[Set of tasks]
[1] Reproduce the section of the benefit dinner post that opens with the words containing "to bring home" and closes with "issue his visa.", copying it word for word.
[2] According to the benefit dinner post, how many days does the family have to send a rebuttal to USCIS in New Delhi?

[START Reading text]

Wednesday, December 22, 2010

Benefit Dinner & Silent Auction

to bring home Trek Davis from Nepal.
Calvary Chapel Orrington
January 29, 2010
Time to be announced.

Our son is stuck in Nepal because the United States won't issue his visa.
The US is adding additional burden to families by requiring us to hire an attorney and private investigator. These are added costs that we never expected to have to pay. It's going to be $7500.00 and the investigator will be either $2500.00 or $3500.00.

Time is against us right now. We have 87 days to send in a rebuttal to the United States Citizen and Immigration Services (USCIS) in New Delhi. The clock started ticking on Dec 3.

The most urgent need for next week is the 2500.00 3500.00 to hire the investigator. Plus we will need to pay at least 500.00 to 1000.00 to retain the lawyer.

It sounds like the lawyer will allow us the month to try and raise the additional money needed. So please pray with us that the Lord will bring in about 4000.00 or more in just a few days so we can get started.

Keep the dinner and auction in prayer. Pray that business will donate all that's needed and that lots will come! We are going to try our best to get the local news to do a short interview with us announce the dinner. Please pray! I honestly don't want to move to Nepal for two years if it's not 100% necessary. I feel like we need to continue to fight for Trek!


Here's a signature on the new petition that I thought I'd share. It pretty much tells it like it is. Please re-post on your blogs, facebook, twitter along with the petition link and the new blog with all the children waiting.

[END Reading text]
[START Raw data]

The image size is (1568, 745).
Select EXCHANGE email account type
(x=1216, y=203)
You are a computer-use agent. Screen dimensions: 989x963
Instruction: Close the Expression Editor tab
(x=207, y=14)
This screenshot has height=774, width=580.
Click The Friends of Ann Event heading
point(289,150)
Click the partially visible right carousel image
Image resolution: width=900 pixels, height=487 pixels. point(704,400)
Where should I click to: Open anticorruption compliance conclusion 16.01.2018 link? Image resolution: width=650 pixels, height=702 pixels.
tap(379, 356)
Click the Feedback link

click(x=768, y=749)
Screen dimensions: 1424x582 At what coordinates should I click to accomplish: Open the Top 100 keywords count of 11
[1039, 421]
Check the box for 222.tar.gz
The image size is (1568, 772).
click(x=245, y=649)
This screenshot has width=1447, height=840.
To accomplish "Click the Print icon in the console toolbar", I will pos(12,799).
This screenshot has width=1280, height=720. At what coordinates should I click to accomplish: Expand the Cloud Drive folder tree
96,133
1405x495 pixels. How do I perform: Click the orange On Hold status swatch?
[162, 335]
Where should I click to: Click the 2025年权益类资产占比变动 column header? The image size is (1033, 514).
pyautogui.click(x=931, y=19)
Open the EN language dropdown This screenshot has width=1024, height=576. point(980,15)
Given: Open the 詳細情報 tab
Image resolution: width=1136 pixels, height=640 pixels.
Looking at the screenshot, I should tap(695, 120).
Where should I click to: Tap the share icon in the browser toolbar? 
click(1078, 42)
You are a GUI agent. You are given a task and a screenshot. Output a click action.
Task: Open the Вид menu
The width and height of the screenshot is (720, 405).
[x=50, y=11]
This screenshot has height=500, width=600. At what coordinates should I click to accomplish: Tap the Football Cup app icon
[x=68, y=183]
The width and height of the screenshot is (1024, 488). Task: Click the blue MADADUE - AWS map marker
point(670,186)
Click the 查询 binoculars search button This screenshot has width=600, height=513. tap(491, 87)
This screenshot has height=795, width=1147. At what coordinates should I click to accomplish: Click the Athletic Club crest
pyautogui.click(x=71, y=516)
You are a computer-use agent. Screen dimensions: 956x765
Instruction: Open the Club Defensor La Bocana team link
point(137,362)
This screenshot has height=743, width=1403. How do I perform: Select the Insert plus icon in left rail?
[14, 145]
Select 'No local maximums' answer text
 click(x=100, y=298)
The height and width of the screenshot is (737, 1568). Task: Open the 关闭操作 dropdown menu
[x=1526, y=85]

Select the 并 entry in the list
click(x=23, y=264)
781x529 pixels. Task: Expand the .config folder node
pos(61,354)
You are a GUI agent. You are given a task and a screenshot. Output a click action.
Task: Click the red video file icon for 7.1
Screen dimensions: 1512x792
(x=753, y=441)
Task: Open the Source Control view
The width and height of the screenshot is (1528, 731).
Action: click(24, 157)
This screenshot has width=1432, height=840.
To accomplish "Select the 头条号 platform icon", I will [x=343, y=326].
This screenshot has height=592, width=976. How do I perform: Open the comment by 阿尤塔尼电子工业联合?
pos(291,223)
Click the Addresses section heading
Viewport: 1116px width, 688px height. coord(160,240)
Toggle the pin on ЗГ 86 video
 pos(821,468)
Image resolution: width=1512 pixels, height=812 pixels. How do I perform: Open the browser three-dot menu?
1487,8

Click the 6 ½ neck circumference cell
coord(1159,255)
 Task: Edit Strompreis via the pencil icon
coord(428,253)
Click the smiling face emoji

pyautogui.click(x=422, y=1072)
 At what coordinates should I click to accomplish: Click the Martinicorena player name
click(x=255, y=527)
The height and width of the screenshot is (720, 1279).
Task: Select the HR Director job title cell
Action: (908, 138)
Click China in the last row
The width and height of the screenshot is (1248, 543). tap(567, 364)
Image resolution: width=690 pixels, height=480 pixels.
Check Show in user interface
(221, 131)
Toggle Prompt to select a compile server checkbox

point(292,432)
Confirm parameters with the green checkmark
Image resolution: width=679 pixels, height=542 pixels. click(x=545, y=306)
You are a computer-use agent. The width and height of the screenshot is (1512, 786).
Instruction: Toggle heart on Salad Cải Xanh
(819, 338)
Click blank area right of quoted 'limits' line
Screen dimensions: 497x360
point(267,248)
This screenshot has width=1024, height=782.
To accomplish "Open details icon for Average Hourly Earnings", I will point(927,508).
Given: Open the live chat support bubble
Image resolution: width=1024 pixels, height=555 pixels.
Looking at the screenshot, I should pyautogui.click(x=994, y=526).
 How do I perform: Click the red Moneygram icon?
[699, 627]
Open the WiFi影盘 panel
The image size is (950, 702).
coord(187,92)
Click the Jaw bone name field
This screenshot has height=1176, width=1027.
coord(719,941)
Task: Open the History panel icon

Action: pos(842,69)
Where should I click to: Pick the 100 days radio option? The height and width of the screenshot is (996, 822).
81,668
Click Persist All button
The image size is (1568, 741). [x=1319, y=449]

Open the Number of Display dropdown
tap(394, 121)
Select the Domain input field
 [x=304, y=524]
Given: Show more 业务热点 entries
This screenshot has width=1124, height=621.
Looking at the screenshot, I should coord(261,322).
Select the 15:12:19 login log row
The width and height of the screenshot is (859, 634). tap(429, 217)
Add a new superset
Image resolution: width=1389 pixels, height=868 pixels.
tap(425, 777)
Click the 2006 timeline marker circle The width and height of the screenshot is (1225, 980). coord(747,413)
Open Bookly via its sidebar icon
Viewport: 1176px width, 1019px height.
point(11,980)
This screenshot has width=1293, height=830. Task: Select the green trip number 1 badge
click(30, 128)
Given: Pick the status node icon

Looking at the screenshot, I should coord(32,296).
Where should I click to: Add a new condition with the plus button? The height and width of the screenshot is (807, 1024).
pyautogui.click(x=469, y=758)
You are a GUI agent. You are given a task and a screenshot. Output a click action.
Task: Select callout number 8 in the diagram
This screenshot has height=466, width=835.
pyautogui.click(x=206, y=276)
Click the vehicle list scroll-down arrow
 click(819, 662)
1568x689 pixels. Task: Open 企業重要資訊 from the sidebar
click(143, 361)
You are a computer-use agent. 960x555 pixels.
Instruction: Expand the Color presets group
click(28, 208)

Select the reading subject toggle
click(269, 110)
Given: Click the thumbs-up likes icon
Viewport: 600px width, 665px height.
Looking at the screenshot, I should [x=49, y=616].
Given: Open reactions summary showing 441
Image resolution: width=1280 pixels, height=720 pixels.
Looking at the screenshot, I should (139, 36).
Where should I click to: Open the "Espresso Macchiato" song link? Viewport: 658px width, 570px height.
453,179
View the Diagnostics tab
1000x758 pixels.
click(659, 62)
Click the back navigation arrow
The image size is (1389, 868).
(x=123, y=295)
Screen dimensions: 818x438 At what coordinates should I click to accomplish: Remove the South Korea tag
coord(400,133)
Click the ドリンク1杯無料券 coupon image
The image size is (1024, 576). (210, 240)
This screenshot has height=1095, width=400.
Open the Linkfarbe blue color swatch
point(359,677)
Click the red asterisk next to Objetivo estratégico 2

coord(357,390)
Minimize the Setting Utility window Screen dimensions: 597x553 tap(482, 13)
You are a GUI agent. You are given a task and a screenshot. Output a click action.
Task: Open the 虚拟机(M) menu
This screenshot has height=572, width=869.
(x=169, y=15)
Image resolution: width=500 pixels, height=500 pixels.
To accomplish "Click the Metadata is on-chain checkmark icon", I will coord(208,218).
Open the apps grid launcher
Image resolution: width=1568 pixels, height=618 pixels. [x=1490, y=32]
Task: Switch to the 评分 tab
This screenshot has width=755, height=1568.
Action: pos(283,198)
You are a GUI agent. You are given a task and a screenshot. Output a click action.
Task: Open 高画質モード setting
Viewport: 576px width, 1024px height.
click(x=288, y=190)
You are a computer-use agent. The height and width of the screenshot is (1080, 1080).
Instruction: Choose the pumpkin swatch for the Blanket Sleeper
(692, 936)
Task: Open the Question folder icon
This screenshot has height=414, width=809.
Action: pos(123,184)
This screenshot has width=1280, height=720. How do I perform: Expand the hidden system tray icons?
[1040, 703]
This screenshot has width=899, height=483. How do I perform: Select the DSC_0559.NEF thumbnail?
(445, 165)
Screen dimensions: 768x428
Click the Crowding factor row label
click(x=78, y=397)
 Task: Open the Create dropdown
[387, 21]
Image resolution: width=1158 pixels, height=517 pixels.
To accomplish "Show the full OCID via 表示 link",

[END Raw data]

[Exercise responses]
[1]
to bring home Trek Davis from Nepal.
Calvary Chapel Orrington
January 29, 2010
Time to be announced.

Our son is stuck in Nepal because the United States won't issue his visa.

[2] The family has 87 days.